Il monumento funerario che funge da modello per quello di Adriano è il MAUSOLEO DI AUGUSTO a via di Ripetta.

Dopo essere rimasto l'unico protagonista nello scenario politico dopo la battaglia di Azio del 31 a.C. (in cui furono sconfitti Marco Antonio e Cleopatra), Ottaviano torna a Roma e da' inizio alla costruzione di una grandiosa tomba nel Campo Marzio. In questo modo egli si presenta a Roma come un nuovo sovrano ellenistico, visto che il modello del suo Mausoleo è proprio la tomba di Alessandro Magno ad Alessandria d'Egitto.

Il monumento non è oggi in buone condizioni, visto che per secoli è stato vittima di saccheggi perpetrati in modo assolutamente incontrollato. Si tratta di un edificio circolare (diametro di 87 m) costituito da una serie di muri concentrici.
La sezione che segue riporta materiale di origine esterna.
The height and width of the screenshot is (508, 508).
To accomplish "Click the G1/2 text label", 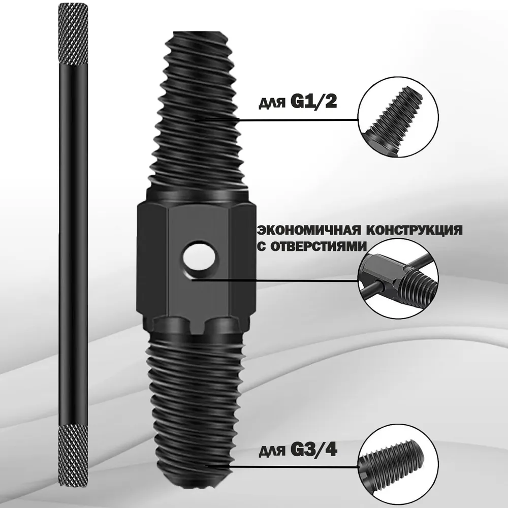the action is (314, 102).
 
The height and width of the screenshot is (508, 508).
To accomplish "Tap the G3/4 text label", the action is (314, 450).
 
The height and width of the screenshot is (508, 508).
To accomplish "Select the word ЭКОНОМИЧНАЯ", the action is (309, 230).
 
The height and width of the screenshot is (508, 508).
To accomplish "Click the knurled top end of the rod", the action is (73, 35).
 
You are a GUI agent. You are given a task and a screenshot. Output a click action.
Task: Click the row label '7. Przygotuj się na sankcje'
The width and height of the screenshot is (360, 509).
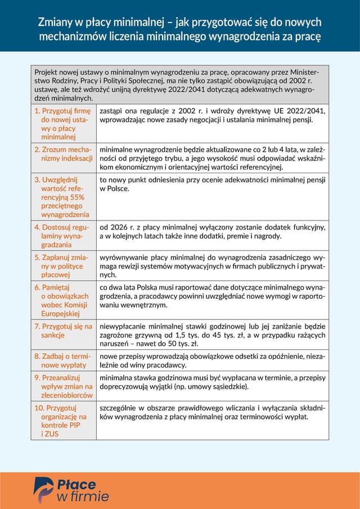(63, 331)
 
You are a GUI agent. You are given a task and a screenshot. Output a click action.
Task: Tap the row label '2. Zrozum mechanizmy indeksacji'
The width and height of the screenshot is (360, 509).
(63, 154)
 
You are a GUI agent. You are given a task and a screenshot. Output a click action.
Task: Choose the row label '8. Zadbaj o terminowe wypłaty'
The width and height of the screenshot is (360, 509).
(63, 361)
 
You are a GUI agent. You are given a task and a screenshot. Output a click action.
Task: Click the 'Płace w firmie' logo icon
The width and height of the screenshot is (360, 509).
(44, 489)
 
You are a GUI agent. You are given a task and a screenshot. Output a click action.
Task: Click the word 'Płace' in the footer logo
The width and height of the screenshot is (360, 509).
(76, 484)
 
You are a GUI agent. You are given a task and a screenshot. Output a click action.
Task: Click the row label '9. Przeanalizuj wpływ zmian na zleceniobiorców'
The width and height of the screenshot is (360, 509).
(63, 387)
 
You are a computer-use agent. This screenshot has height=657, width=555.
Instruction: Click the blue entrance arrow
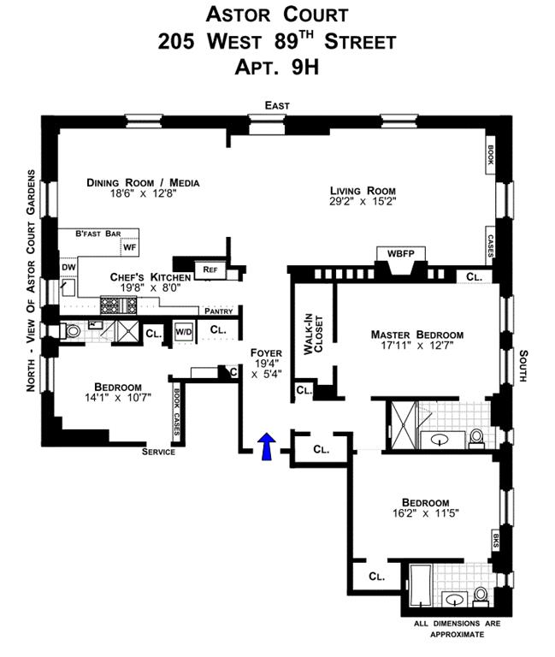click(267, 445)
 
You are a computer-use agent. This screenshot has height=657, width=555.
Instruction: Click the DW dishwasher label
click(68, 268)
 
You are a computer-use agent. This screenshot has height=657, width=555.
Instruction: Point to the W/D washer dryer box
click(184, 331)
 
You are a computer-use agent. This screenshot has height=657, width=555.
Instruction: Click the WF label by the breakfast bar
click(130, 247)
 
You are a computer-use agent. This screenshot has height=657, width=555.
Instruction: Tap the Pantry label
click(219, 311)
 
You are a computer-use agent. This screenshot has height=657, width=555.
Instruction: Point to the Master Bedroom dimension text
click(416, 348)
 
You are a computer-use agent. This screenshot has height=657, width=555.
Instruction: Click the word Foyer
click(266, 352)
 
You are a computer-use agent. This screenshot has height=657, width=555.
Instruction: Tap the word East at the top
click(277, 105)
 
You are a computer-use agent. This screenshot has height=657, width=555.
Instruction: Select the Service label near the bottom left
click(158, 452)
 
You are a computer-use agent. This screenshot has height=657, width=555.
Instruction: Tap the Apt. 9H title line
click(277, 67)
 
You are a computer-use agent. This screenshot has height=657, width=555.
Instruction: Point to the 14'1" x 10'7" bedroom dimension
click(117, 399)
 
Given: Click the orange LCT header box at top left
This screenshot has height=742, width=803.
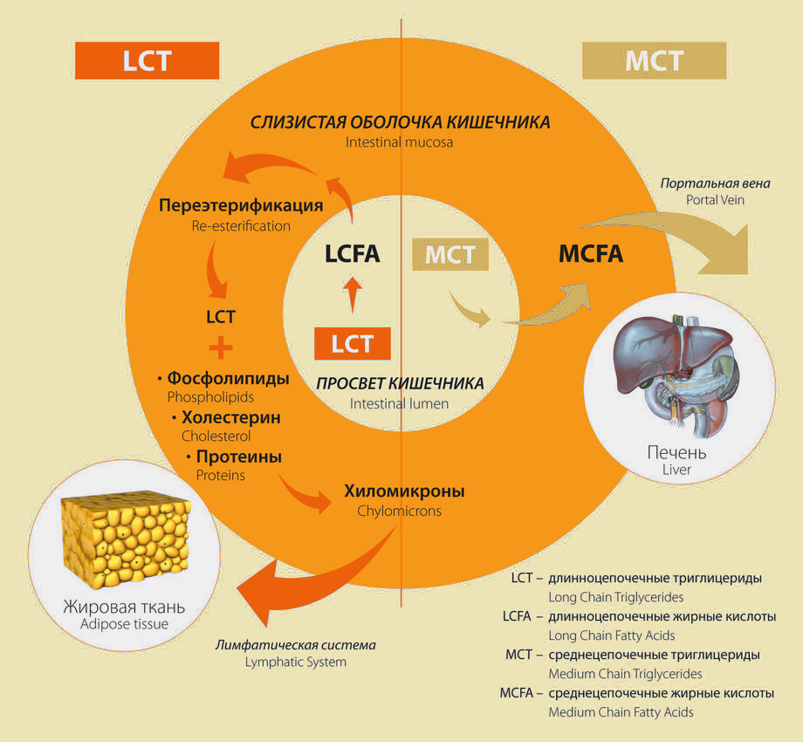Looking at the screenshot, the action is [147, 60].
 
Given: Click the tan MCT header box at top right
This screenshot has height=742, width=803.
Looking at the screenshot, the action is [655, 60].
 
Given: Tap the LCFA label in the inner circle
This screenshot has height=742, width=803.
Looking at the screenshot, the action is [353, 254].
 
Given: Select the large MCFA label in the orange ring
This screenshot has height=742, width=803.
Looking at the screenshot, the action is [591, 254].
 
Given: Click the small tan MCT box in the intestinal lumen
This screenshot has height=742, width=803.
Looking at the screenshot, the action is [450, 255].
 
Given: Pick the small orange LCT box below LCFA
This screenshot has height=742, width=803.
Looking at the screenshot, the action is [353, 344].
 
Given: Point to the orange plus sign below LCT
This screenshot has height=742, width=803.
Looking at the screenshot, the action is [221, 348].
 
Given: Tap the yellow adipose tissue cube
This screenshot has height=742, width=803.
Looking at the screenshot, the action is [126, 540].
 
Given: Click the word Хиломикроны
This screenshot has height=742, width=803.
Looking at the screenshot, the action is [404, 491].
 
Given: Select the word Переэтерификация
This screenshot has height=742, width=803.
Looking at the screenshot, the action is [241, 205].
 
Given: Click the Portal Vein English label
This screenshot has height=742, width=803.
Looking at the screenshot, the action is [715, 200].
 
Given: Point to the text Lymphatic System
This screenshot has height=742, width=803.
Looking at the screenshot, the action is [296, 662].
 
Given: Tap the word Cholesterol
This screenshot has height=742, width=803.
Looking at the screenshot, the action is [216, 436].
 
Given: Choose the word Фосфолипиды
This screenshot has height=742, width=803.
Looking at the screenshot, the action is [229, 379].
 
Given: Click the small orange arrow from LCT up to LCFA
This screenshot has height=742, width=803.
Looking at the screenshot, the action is [353, 294].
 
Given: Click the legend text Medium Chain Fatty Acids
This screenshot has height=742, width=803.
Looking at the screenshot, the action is [621, 711].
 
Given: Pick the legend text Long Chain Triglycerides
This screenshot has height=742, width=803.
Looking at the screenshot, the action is [615, 597].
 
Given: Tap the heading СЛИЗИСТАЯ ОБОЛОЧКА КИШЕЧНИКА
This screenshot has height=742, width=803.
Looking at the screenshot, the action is [400, 122].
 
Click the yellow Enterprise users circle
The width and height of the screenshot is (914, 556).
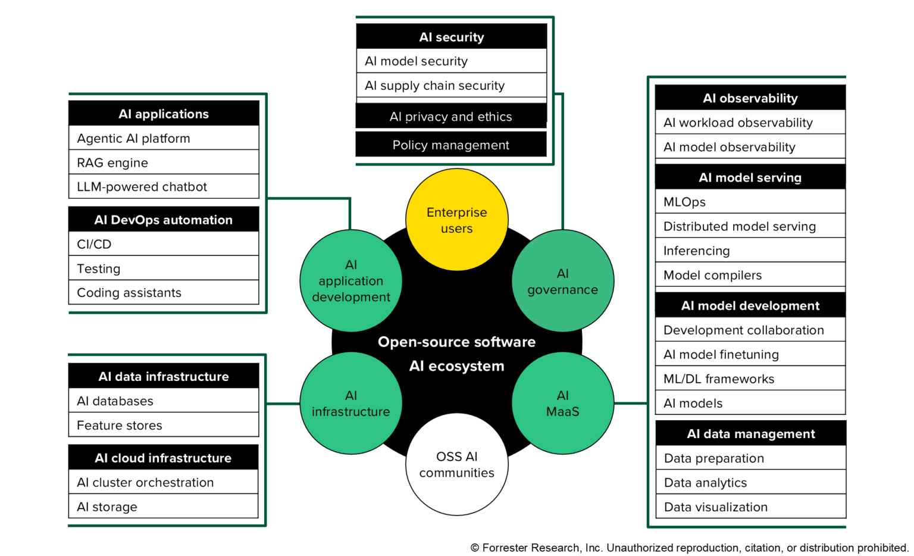456,220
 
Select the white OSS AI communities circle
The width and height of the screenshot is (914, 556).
456,464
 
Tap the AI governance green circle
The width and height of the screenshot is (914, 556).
562,281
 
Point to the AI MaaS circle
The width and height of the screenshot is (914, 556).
562,403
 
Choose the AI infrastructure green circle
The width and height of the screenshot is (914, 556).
350,403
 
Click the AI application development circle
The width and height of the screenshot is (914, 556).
350,281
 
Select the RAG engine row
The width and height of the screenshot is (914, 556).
164,163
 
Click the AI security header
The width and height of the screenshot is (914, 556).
451,37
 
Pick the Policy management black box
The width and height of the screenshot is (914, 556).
450,145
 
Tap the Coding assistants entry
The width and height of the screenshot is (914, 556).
164,292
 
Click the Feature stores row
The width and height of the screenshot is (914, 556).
164,425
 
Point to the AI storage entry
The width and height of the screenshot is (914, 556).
164,507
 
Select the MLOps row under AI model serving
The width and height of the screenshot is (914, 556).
750,202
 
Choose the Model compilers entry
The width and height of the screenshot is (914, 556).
750,275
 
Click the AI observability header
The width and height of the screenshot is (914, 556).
750,98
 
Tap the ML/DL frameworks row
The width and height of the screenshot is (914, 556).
750,379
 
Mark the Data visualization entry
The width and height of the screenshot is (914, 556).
750,507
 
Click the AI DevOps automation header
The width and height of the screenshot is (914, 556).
164,220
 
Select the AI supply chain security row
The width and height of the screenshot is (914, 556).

Un corridoio anulare circonda la cella interna, composta essenzialmente da tre nicchie con al centro un grande pilastro, contenente a sua volta una stanzetta quadrata: la vera e propria tomba di Ottaviano Augusto. La piccola stanza era collocata proprio sotto la statua bronzea dell'imperatore posta sulla sommità del pilastro, andata perduta nel corso delle spoliazioni.

Le tre nicchie intorno al pilastro furono usate come tombe dei familiari dell'imperatore, in ordine cronologico: Marco Claudio Marcello, Marco Vipsanio Agrippa, i successori designati Gaio e Lucio Cesari, Druso Minore, Livia Drusilla (terza moglie di Augusto), gli imperatori successivi Tiberio e Claudio. La figlia Giulia fu esclusa dalla tomba dinastica in base al testamento del padre.

La porta dell'edificio era preceduta da due obelischi e su due pilastri ai lati dell'ingresso erano poste le tavole bronzee delle Res Gestae Divi Augusti, l'autobiografia dell'imperatore che fu affissa davanti ad altri monumenti in diverse città dell'impero romano.